Wednesday, March 28, 2007

Joe Boyd

My, I've been lax, haven't I? To be honest, Alma does a much better job at this than I do.

Anyway, this morning I interview famed producer Joe Boyd. My final piece won't translate to this space that well, so I'll just let the new New Yorker do the heavy lifting for me.

Shortly before the interview I finished Boyd's intermittently fascinating but mostly just fine memoir "White Bicycles: Making Music in the 1960s." I also read Max Brooks' mock zombie oral history "World War Z," which was OK but really could have been fleshed out a little more (if you pardon the pun). I guess I'll have to wait for the inevitable movie.

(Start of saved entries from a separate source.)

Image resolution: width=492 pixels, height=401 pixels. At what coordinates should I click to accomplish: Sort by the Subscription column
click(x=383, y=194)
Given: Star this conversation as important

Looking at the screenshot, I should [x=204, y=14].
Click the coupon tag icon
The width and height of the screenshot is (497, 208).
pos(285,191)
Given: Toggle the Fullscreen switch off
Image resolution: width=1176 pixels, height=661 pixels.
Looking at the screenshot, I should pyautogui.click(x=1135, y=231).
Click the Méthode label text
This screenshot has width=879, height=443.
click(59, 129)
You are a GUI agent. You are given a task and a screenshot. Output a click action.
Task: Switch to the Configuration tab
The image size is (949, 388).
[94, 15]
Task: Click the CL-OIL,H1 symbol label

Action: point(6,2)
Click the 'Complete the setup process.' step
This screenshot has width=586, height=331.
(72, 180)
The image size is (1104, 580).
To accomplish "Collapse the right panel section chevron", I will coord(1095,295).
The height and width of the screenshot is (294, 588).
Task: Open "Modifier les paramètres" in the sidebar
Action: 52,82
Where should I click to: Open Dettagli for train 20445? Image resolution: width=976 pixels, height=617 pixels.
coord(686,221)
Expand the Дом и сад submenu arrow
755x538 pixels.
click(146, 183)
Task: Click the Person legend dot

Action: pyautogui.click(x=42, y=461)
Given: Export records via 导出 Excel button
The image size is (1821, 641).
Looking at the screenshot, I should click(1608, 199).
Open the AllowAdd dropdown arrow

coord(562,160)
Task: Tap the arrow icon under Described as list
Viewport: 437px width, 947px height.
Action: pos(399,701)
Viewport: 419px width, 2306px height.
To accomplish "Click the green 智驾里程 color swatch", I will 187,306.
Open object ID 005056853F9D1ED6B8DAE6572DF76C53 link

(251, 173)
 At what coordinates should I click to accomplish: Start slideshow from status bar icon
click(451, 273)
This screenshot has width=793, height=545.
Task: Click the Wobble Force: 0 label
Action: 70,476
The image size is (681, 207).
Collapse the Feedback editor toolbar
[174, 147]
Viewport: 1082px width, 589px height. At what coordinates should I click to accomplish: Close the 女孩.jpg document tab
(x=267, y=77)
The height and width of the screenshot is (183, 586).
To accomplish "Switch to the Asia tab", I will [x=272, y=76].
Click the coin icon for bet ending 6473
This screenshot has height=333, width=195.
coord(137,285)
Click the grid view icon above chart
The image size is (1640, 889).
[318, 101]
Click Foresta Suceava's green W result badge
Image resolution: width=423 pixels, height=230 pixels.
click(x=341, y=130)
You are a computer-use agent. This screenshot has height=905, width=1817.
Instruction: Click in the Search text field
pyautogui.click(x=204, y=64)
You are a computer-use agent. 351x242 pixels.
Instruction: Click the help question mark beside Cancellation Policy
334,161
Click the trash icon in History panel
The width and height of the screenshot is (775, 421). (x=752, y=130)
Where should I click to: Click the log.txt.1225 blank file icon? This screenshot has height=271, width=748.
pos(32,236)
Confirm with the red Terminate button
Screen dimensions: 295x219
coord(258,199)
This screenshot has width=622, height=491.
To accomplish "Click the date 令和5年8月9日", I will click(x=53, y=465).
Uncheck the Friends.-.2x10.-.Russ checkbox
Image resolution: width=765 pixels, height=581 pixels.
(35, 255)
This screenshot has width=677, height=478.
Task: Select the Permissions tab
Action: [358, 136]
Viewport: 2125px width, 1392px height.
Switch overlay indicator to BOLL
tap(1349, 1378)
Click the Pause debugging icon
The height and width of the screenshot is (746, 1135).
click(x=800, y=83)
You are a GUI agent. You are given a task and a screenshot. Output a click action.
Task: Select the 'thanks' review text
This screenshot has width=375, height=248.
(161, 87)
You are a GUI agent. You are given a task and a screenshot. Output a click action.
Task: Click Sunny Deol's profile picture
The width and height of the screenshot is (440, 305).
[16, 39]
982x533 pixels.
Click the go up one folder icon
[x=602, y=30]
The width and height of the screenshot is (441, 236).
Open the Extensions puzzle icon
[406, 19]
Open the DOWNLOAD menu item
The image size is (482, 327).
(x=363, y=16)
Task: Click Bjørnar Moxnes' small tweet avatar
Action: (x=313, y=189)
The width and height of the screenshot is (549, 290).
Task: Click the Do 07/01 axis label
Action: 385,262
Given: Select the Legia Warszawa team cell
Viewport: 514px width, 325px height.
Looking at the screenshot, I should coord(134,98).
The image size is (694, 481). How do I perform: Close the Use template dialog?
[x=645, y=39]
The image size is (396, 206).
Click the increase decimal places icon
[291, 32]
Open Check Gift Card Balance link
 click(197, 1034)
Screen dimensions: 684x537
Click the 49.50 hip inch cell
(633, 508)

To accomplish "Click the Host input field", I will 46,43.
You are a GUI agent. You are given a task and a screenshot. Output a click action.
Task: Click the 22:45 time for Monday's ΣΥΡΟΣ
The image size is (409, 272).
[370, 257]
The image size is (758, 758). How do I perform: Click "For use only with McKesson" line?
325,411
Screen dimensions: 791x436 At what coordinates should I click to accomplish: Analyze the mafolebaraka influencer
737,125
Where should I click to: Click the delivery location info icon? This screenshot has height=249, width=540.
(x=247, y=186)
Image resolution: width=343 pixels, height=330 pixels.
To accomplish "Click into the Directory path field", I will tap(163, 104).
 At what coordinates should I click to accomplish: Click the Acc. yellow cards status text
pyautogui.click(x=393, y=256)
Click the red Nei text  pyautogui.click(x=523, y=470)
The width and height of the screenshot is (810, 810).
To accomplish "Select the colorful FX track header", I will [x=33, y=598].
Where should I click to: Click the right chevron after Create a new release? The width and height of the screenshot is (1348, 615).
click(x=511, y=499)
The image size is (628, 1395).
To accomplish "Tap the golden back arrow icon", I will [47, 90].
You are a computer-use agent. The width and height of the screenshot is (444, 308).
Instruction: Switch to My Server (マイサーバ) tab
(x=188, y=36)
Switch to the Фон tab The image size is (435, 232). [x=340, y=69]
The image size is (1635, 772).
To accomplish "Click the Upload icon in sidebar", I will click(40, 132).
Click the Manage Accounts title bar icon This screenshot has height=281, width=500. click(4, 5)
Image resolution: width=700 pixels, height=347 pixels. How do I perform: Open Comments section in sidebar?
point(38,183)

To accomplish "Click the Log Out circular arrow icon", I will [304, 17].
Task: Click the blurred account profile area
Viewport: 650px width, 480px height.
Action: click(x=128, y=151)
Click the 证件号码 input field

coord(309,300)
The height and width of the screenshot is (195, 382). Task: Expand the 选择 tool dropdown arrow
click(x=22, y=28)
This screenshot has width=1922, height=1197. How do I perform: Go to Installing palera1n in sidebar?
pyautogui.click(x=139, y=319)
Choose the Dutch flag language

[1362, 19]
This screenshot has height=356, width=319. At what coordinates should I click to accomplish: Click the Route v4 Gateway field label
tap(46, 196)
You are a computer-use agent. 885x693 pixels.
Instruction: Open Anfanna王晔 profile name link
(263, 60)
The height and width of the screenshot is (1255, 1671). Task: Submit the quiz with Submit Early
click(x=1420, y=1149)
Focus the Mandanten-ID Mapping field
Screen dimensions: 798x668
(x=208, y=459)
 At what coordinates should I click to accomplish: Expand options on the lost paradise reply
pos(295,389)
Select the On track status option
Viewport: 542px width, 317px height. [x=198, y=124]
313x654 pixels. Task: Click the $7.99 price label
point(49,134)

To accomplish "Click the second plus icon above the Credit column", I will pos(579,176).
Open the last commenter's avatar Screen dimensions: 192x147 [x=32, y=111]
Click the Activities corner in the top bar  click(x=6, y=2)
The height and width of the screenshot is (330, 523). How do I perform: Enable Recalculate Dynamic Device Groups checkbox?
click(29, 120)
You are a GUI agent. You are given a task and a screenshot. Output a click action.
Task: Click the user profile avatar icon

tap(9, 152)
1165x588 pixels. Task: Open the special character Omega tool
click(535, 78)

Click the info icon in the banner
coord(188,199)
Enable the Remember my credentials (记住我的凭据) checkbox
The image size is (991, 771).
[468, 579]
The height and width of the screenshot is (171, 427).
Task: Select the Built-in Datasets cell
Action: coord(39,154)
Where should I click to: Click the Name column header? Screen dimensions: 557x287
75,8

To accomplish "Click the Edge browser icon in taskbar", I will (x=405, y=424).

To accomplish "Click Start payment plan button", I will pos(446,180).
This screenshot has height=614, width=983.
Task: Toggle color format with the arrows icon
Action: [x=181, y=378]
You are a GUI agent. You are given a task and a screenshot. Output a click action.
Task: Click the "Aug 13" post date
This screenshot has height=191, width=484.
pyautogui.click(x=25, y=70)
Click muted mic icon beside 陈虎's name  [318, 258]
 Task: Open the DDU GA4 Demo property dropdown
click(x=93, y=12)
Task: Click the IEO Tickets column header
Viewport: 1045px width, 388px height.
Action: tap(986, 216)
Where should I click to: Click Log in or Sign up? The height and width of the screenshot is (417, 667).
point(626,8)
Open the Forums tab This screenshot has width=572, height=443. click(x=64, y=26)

Why so busy, by the way? I've been writing a regular DVD column for my friend Jeff, writing reviews for Pitchfork, seeing shows for the Trib and otherwise stretching myself thin while Baby Z. otherwise runs me down. As any parent will attest, having kids turns years into months, months into weeks, weeks into days, days into hours and hours into mere minutes, accelerating everything into such a blur that there's barely time to look ahead without being dragged behind by all the stuff that's already passed you by.

Sunday, March 18, 2007

"Heat," Etc.

I just finished Bill Buford's excellent "Heat," but unlike most food books it didn't make me hungry. In fact, it made me a little sad to learn how hard it is and how long it takes to learn just a fraction of all there is to know about one type of cooking and, in particular, one region's cuisine. As Buford (like many New Yorker writers, apparently independently wealthy and with tons of time on his hands) hops around between New York City and Italy, learning the ins and outs of the kitchen (via Mario Batali) and interning at various Old Country butchers, pasta shops and whatnot (to a series of seriously nuts Masters), we learn about not just the death of tradition but the way the holders of those sacred traditions often stubbornly take their secrets with them to the grave. After all, to give up their secrets, to too many, guarantees that the very methods that make them special will be replicated and automated to the point of irrelevance. Heck, to this day no one knows who first added egg to make pasta noodles!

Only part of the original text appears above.